Sunday 7 April 2019

Movie Review: Hotel Mumbai (2018)

A recreation of the large-scale 2008 terrorist attacks, Hotel Mumbai portrays selfless bravery amidst unfolding panic and deadly coordinated mayhem.

It's November 2008 and 10 heavily armed and well-trained terrorists, all indoctrinated young men, arrive in Mumbai on an inflatable dinghy. In constant touch with their handlers through cell phones and earpieces, the terrorists split up to attack various predesignated targets.

At the lavish Taj Mahal Palace Hotel, chef Hemant Oberoi (Anupam Kher) and waiter Arjun (Dev Patel) are among the staff members and take pride in providing exceptional service. The guests include the wealthy and recently married Zahra (Nazanin Boniadi) and her American husband David (Armie Hammer), along with their infant son and nanny Sally (Tilda Cobham-Hervey). Vasili (Jason Isaacs) is a tough Russian ex-military type also staying at the hotel.

After killing scores of civilians at a train station terminal and other locations, a subgroup of the terrorists infiltrate the Taj and start randomly killing guests and staff, while seeking out foreigners as hostages. With local authorities outgunned and help slow in arriving, Hemant, Arjun and other staff members have to find ways to shelter and save as many guests as possible.

Based on real events, with chef Oberoi an actual character and the other featured guests and staff members amalgamations of real survivors and victims, Hotel Mumbai is an astounding achievement. Tense, harrowing, gripping and heartbreaking, often all at the same time, the film recreates with unblinking audacity the tragedy of a large-scale terrorist slaughter and conveys what it means to live through an unfolding hell.

With terrorist attacks aiming to inflict maximum damage an all too frequent occurrence around the world, Hotel Mumbai pauses and humanizes the scale and depth of the atrocities. The statistics become husbands, wives, mothers, fathers, infants and nannies, businessmen, backpackers and locals, and life-long employees dedicated to their guests and working to support their families. Each has a story and a life disrupted or terminated by human-inflicted terror.

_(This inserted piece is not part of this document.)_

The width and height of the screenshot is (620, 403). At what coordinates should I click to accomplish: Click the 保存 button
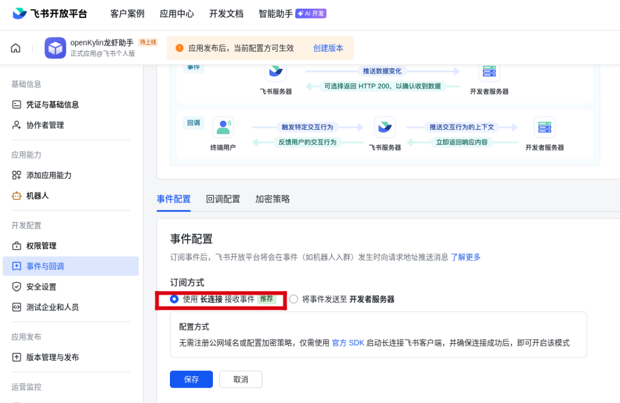[x=191, y=379]
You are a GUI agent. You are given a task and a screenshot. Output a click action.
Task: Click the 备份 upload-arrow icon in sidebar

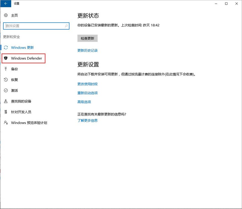click(5, 69)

And director Anthony Maras, who co-wrote the script with John Collee, insists on also defining the attackers and their loss of humanity. They are portrayed as indoctrinated and uneducated young men from rural areas, bewildered by the big city surroundings and fully in the grip of handlers providing continuous reassurance and brainwashing through earpieces. The promise of money to their families is part of the motivation, and Maras takes time amidst the carnage for an attacker to phone home and check on that commitment.

The film does not judge the official local non-readiness to deal with a well-planned attack, allowing the facts to speak for themselves as residents are left to fend for themselves for more than two days while a counter-terrorist force arrives from New Delhi. The brave attempts of a few out-gunned local police officers to provide help are highlighted.

With its numerous victims and relentlessly grim tone Hotel Mumbai is extraordinarily difficult to watch, but also an essential story of a barbarous bloodbath confronted by exceptional courage.